Baldwin v Brighton and Hove City Council [2007] IRLR 232 is a UK labour law case, concerning gender discrimination and the implied term of mutual trust and confidence.

Facts
Andy Baldwin underwent gender reassignment while working in a temporary post as Lesbian Gay and Bisexual Community Safety Development Officer with Brighton and Hove City Council. He changed his name after December 2002 to Andy. Also in December, the temporary post ended because funding ran out, but the appointment was extended to January 2003 to let him apply for a new post. On 24 January he resigned, and claimed for sex discrimination under s 2A SDA 1975 because he alleged that a Reverend David Miller, who had been appointed as a member of the panel interviewing for alternative posts, was transphobic. Mr Andy Baldwin also claimed for constructive unfair dismissal because in permitting a discriminatory work environment with an unfair selection procedure the employer breached the implied term of mutual trust and confidence.

Judgment

Employment Tribunal
The Employment tribunal held the interview panel member did not know Mr Baldwin was transsexual, and just being a panel member did not mean that he had ‘treated’ the Mr Baldwin in any way. Mr Baldwin resigned because the alternative post was inferior.

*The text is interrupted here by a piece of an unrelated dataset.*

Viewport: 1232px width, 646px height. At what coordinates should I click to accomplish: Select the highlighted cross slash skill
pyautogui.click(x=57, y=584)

Employment Appeal Tribunal
Judge Peter Clark held the tribunal was right, because without knowledge of the transsexuality, the panel member was not treating Mr Baldwin in any way special, and it was not enough under s 2A SDA 1975 that he ‘would’ have been treated less favourably. He could not rely on his own perception that the panel might be biased against him.
Similarly there was no breach of mutual trust and confidence because the employers had no knowledge of the gender reassignment at the relevant time. So appointing some allegedly transphobic could not be conduct ‘calculated and likely’ to destroy mutual trust and confidence (the use of the word ‘and’ though, should have been ‘or’ in Mahmoud and Malik v BCCI SA). Judge Peter Clarke explained his reasoning for the case's failure as follows.

See also
Wilson v Racher

Notes

External links
 Judgment on BAILII
Andy Baldwin's blog
Cobham Presbyterian Church and Reverend David Miller's sermon list
'Transsexuals are 'vermin' claim' (17.11.2005) The Argus
'Transsexuals are 'vermin' claim' Archived from The Argus (17.11.2005)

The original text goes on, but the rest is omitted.